BEGIN Supplied records

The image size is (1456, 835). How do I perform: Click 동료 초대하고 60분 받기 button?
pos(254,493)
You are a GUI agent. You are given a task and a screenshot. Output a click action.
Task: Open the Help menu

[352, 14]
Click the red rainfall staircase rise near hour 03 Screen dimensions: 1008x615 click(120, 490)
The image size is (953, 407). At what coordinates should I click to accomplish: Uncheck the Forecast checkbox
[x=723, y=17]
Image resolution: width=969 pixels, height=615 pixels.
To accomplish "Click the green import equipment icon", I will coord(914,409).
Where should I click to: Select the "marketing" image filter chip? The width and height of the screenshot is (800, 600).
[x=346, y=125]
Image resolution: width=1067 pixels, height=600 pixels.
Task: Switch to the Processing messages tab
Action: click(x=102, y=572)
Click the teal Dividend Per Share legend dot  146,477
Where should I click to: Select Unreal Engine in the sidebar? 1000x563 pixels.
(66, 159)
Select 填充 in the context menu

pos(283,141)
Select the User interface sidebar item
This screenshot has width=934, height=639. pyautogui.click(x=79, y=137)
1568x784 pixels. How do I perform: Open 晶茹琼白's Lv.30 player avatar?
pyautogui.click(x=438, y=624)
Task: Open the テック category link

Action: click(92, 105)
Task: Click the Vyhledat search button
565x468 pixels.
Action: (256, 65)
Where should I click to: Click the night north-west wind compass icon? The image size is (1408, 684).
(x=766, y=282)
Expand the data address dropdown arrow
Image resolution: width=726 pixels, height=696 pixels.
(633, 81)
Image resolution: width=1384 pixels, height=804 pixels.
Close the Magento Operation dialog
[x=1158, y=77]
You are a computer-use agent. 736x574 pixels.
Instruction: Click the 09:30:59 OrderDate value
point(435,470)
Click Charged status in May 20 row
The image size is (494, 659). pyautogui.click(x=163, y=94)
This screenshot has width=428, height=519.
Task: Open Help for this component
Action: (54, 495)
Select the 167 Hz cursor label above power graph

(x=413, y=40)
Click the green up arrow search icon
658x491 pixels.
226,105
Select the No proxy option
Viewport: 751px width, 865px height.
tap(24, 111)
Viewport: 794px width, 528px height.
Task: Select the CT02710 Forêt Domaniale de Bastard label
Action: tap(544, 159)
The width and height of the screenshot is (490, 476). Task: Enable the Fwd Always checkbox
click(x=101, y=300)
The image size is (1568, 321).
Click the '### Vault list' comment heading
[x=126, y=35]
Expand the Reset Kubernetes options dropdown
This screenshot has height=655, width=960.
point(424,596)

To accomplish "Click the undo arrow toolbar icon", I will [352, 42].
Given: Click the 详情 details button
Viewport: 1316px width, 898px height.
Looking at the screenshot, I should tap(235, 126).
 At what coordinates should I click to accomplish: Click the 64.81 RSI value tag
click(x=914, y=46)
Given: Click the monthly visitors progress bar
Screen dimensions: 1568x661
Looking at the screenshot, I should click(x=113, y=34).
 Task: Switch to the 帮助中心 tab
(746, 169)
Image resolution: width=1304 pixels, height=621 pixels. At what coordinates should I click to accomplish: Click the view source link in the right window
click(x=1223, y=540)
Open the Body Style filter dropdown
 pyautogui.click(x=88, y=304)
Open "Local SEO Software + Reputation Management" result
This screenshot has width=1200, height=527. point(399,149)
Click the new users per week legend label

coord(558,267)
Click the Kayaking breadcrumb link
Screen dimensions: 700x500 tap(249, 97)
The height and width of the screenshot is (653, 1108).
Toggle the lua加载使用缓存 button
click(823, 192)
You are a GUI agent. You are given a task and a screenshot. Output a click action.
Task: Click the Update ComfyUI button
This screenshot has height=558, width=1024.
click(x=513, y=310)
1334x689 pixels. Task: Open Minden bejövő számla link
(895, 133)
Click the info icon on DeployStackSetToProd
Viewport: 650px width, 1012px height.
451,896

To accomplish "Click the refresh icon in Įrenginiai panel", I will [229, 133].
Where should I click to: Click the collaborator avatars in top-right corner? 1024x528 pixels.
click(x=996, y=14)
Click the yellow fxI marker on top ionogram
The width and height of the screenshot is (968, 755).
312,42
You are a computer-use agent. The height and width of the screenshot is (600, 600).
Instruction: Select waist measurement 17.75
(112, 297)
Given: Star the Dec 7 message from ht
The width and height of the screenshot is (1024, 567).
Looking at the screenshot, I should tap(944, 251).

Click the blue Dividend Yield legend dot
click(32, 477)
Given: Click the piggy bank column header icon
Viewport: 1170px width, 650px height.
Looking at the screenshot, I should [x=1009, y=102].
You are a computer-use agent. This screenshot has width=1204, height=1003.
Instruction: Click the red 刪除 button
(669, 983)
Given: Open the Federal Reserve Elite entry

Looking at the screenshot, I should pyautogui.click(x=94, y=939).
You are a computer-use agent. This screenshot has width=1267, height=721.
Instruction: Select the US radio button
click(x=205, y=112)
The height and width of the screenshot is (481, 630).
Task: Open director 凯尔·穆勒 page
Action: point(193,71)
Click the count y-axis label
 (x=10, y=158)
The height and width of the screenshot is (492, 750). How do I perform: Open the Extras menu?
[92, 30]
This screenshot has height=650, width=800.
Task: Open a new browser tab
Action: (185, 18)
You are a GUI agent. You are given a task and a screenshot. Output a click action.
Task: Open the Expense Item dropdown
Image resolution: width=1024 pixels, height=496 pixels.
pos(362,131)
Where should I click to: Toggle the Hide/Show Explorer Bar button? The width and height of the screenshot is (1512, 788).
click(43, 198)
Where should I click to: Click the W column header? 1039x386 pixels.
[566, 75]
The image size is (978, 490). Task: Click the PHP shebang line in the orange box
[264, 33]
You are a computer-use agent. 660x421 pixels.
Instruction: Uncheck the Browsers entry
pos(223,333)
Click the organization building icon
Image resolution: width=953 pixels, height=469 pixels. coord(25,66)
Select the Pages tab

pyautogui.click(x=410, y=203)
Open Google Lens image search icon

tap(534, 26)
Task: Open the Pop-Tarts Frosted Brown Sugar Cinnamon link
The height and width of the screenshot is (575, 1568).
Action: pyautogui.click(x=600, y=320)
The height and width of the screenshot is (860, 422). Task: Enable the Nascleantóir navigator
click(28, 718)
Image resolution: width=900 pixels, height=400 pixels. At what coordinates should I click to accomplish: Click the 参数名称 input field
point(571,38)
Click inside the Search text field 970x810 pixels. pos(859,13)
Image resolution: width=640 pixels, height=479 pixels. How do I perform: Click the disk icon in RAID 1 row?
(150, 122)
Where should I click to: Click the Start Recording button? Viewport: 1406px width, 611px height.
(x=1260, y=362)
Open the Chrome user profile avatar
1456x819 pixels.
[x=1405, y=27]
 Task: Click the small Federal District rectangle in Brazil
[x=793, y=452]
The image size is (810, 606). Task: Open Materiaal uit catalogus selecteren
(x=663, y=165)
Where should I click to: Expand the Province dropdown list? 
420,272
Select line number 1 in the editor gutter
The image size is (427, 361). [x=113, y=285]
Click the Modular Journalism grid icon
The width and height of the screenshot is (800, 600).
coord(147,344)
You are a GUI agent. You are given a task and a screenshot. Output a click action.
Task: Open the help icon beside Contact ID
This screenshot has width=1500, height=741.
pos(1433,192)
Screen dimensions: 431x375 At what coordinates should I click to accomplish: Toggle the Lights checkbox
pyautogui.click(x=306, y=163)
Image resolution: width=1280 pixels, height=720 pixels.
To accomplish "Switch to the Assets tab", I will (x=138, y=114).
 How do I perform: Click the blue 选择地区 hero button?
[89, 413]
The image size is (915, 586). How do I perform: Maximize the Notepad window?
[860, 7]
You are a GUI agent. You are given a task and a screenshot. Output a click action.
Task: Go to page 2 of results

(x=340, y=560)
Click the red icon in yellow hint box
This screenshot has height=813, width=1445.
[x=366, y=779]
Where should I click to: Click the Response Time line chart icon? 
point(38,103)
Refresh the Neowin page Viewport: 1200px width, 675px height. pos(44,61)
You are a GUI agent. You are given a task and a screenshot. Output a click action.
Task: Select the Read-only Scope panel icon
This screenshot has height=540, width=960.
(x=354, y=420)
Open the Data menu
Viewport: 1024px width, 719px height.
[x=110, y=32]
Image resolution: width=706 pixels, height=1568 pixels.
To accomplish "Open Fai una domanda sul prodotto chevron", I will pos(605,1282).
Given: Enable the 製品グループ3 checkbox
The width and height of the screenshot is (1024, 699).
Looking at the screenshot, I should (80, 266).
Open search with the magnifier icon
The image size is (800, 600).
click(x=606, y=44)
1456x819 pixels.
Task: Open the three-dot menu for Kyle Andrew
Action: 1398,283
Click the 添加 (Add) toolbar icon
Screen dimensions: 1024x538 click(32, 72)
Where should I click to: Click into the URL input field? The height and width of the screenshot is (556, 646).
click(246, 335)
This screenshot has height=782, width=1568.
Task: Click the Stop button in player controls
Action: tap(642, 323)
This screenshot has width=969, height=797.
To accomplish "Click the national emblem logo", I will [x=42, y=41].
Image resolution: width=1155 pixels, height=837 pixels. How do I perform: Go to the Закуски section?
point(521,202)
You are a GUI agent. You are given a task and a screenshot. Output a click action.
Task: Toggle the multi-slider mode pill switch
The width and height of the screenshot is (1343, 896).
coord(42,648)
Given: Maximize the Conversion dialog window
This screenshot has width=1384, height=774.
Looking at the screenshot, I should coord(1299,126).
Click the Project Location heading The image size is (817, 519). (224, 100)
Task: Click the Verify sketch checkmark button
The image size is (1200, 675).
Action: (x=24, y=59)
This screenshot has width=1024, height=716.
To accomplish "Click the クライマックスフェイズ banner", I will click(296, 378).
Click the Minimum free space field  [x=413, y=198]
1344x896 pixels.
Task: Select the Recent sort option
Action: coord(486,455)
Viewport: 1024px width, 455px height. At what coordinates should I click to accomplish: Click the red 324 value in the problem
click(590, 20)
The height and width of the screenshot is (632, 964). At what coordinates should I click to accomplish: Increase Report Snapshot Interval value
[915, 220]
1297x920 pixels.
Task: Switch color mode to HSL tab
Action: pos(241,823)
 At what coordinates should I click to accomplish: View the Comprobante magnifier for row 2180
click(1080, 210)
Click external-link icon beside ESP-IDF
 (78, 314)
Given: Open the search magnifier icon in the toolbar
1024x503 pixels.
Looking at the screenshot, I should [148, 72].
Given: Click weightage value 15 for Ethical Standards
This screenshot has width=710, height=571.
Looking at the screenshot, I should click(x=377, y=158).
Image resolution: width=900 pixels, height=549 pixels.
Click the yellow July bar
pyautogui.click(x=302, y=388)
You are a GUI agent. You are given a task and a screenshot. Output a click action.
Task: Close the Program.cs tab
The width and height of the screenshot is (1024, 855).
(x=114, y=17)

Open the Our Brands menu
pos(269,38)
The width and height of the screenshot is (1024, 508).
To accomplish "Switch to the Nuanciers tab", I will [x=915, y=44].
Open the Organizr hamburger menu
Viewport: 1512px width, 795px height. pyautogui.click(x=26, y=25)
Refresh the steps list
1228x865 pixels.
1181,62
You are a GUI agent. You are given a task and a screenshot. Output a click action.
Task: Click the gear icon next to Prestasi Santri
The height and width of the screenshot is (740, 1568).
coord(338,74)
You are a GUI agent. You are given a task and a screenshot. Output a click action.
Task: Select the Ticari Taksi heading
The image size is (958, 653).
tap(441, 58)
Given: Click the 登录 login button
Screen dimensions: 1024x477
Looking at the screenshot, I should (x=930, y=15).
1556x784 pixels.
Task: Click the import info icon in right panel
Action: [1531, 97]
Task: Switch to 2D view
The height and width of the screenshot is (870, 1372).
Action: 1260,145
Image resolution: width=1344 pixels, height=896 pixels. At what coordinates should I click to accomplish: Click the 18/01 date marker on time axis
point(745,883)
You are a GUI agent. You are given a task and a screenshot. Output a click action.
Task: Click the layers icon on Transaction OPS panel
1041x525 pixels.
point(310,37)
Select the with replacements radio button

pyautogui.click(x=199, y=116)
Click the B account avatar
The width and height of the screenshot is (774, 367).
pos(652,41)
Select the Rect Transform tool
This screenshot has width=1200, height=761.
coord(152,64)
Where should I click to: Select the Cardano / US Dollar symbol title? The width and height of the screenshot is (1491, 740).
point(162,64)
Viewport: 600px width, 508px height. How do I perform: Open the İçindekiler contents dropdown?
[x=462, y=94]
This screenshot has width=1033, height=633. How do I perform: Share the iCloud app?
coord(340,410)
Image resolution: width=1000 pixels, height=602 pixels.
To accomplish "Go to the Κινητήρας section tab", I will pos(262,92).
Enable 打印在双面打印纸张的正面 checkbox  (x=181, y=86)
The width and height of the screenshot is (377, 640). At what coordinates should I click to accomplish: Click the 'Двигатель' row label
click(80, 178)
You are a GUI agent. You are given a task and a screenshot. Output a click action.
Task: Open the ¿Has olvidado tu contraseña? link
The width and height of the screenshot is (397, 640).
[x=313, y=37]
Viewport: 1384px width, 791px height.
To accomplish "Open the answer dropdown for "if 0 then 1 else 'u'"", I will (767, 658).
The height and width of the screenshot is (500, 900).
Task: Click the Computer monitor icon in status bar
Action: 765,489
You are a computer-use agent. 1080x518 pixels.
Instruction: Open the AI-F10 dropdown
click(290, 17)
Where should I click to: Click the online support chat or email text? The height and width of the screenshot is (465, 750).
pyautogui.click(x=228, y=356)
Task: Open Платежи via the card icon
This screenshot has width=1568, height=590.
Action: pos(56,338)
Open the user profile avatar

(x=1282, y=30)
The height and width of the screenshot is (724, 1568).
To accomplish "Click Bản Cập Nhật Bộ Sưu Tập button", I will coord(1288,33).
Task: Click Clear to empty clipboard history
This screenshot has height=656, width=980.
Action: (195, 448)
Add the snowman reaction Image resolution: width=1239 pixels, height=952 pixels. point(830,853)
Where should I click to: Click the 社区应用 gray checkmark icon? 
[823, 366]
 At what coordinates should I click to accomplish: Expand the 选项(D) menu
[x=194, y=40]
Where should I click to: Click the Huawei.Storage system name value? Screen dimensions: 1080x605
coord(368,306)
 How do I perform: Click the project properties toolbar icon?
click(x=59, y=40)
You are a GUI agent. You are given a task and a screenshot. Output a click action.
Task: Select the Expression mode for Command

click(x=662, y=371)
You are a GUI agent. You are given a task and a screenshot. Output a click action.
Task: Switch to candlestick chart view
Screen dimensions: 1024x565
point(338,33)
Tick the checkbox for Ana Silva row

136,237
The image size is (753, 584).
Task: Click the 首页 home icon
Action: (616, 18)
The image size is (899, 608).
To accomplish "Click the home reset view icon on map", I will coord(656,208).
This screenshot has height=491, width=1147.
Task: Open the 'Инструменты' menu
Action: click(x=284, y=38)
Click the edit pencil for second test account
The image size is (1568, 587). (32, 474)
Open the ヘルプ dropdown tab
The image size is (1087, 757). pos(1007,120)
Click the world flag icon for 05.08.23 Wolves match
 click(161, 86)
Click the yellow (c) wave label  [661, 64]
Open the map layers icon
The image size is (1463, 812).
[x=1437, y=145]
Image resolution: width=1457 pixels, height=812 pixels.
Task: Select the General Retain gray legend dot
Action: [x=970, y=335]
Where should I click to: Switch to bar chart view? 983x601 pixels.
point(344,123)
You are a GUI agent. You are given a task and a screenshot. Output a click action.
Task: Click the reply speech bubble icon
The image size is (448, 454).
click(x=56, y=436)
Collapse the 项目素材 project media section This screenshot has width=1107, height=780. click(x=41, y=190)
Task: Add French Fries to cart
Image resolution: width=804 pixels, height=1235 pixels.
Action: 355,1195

END Supplied records

## Task prompt:
Would you print, exactly as written, every line above from the one holding "Image resolution: width=1024" through the one holding "Task: Open the Pop-Tarts", with both included and no other lines?

## Solution below:
Image resolution: width=1024 pixels, height=496 pixels.
pos(362,131)
Where should I click to: Toggle the Hide/Show Explorer Bar button? The width and height of the screenshot is (1512, 788).
click(43, 198)
Where should I click to: Click the W column header? 1039x386 pixels.
[566, 75]
The image size is (978, 490). Task: Click the PHP shebang line in the orange box
[264, 33]
You are a computer-use agent. 660x421 pixels.
Instruction: Uncheck the Browsers entry
pos(223,333)
Click the organization building icon
Image resolution: width=953 pixels, height=469 pixels. coord(25,66)
Select the Pages tab

pyautogui.click(x=410, y=203)
Open Google Lens image search icon

tap(534, 26)
Task: Open the Pop-Tarts Frosted Brown Sugar Cinnamon link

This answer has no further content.